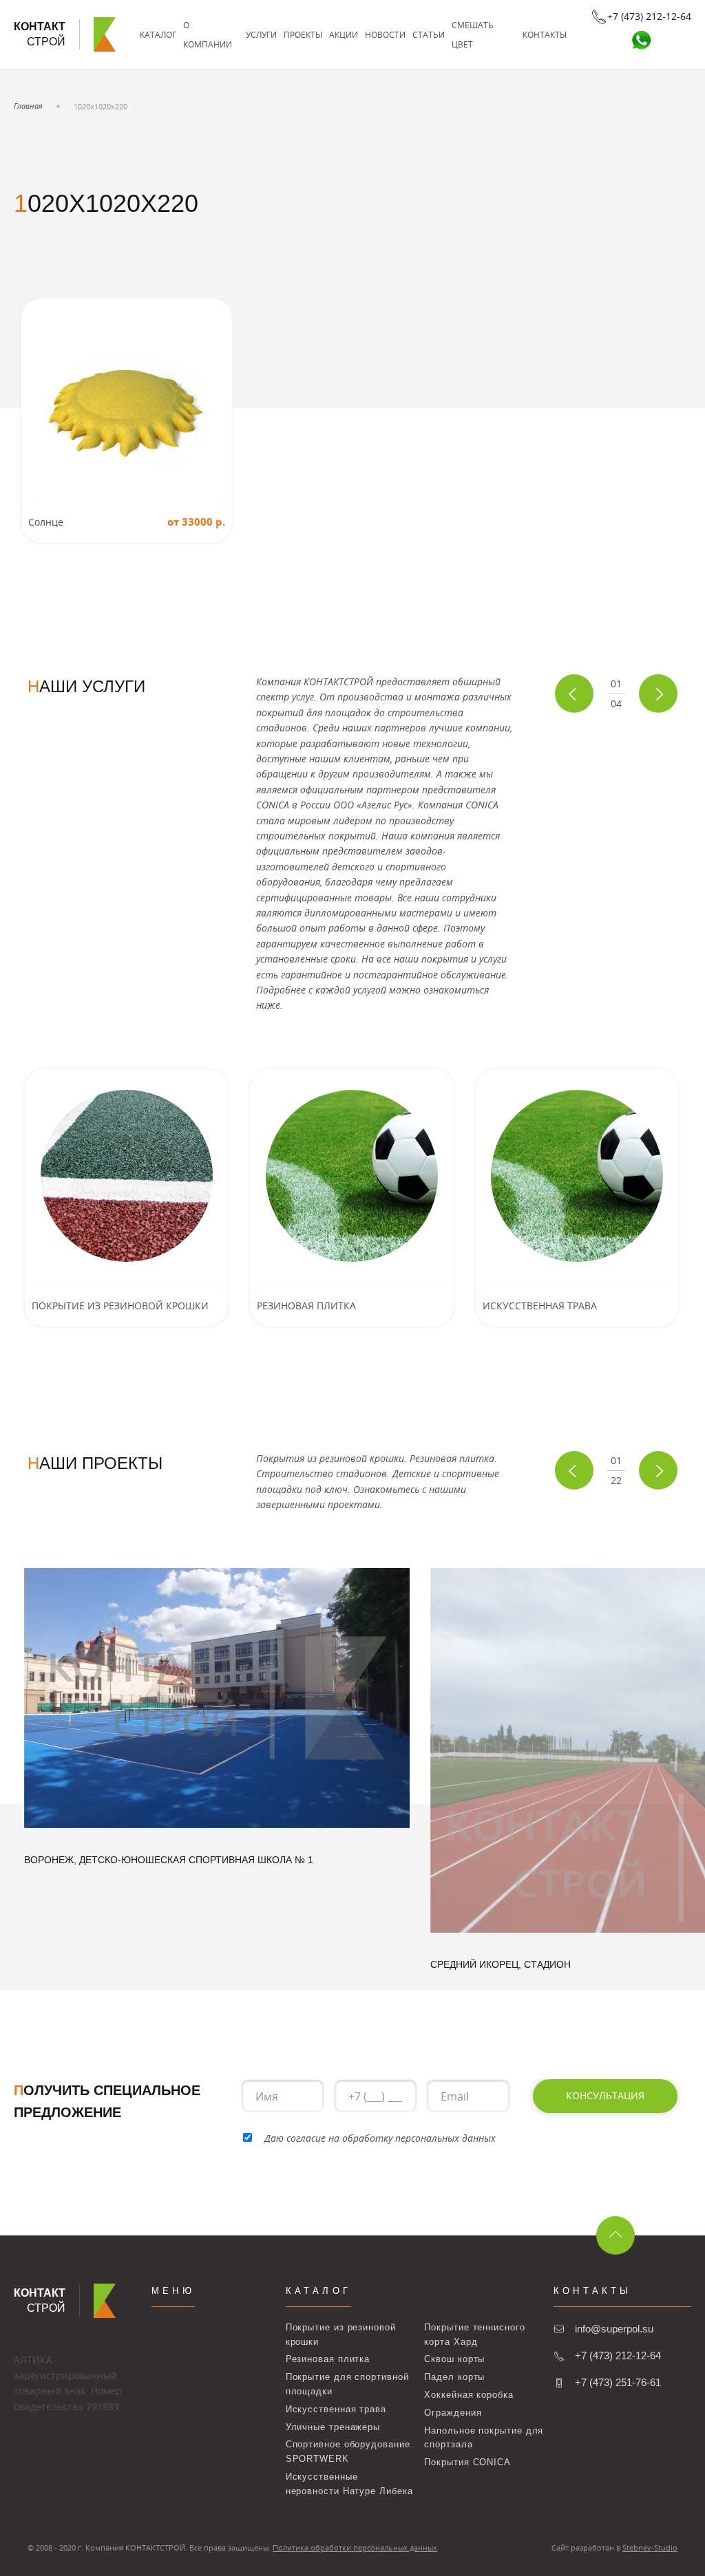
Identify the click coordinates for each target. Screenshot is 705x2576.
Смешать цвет (473, 34)
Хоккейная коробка (468, 2395)
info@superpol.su (614, 2328)
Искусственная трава (336, 2409)
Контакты (545, 34)
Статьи (428, 34)
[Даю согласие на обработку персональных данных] (247, 2138)
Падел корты (454, 2377)
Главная (28, 105)
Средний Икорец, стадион (500, 1964)
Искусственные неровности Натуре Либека (349, 2483)
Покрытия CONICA (467, 2462)
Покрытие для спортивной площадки (347, 2384)
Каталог (158, 34)
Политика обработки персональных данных (355, 2547)
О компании (207, 34)
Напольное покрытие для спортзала (483, 2437)
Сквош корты (454, 2359)
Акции (343, 34)
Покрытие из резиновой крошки (341, 2334)
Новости (385, 34)
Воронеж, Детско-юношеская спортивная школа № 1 (168, 1859)
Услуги (261, 34)
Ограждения (452, 2412)
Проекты (303, 34)
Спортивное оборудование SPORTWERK (348, 2451)
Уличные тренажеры (333, 2427)
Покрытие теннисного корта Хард (474, 2334)
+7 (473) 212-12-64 (618, 2355)
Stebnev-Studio (649, 2547)
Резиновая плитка (328, 2359)
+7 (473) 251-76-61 (618, 2382)
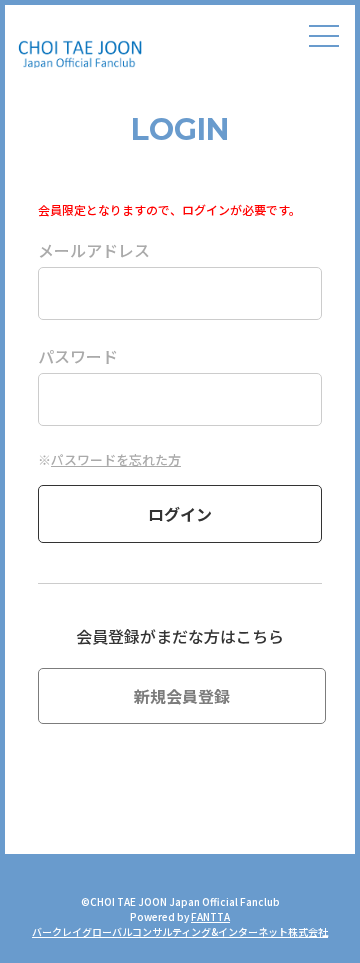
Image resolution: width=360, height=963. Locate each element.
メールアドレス (94, 250)
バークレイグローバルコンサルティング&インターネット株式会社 (180, 931)
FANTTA (210, 916)
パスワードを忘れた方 (116, 459)
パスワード (78, 356)
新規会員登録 (182, 696)
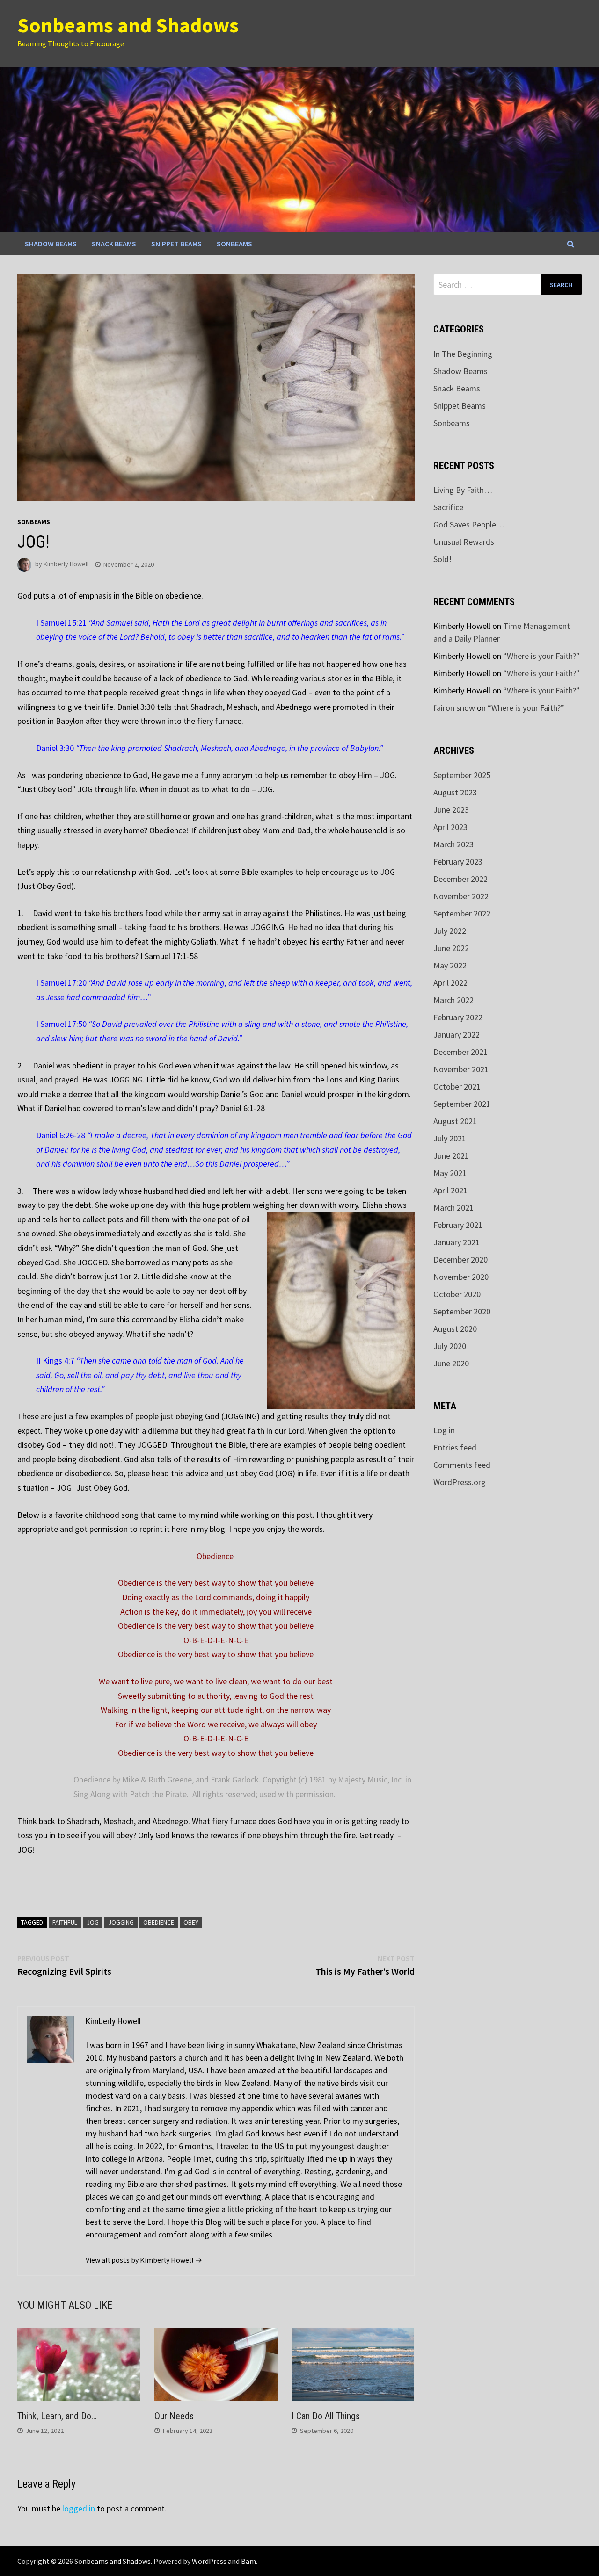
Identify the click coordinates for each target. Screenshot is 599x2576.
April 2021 (450, 1190)
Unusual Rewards (463, 541)
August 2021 (455, 1121)
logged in (78, 2508)
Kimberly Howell (66, 564)
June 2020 (451, 1363)
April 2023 (450, 827)
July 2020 (449, 1346)
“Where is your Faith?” (541, 655)
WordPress (209, 2561)
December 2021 (460, 1051)
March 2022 (453, 1000)
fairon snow (454, 707)
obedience (158, 1922)
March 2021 (453, 1207)
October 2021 (457, 1086)
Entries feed (454, 1447)
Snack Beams (114, 243)
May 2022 (450, 965)
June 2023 (451, 809)
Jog (93, 1922)
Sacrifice (448, 507)
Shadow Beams (51, 243)
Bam (248, 2561)
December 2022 (460, 878)
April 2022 (450, 982)
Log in (444, 1430)
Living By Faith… (462, 489)
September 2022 (461, 913)
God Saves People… (468, 524)
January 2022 (456, 1034)
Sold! (442, 559)
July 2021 (449, 1138)
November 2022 (461, 896)
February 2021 (457, 1224)
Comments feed (461, 1464)
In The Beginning (462, 353)
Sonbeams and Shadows (128, 25)
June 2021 (451, 1155)
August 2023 (455, 792)
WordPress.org (459, 1482)
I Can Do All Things (326, 2416)
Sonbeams (234, 243)
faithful (64, 1922)
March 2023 (453, 844)
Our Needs (174, 2416)
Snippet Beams (176, 243)
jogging (121, 1922)
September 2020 (461, 1311)
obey (190, 1922)
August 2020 (455, 1328)
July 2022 (449, 930)
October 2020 (457, 1294)
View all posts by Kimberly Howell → (144, 2260)
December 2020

**Brief**
Scan the records above for the lines holding "June 2023 (451, 809)" and "January 2022 (456, 1034)". Transcribe those two and every line between them word for word, and no others.

**Output of the exercise**
June 2023 (451, 809)
Jog (93, 1922)
Sacrifice (448, 507)
Shadow Beams (51, 243)
Bam (248, 2561)
December 2022 (460, 878)
April 2022 (450, 982)
Log in (444, 1430)
Living By Faith… (462, 489)
September 2022 (461, 913)
God Saves People… (468, 524)
January 2022 (456, 1034)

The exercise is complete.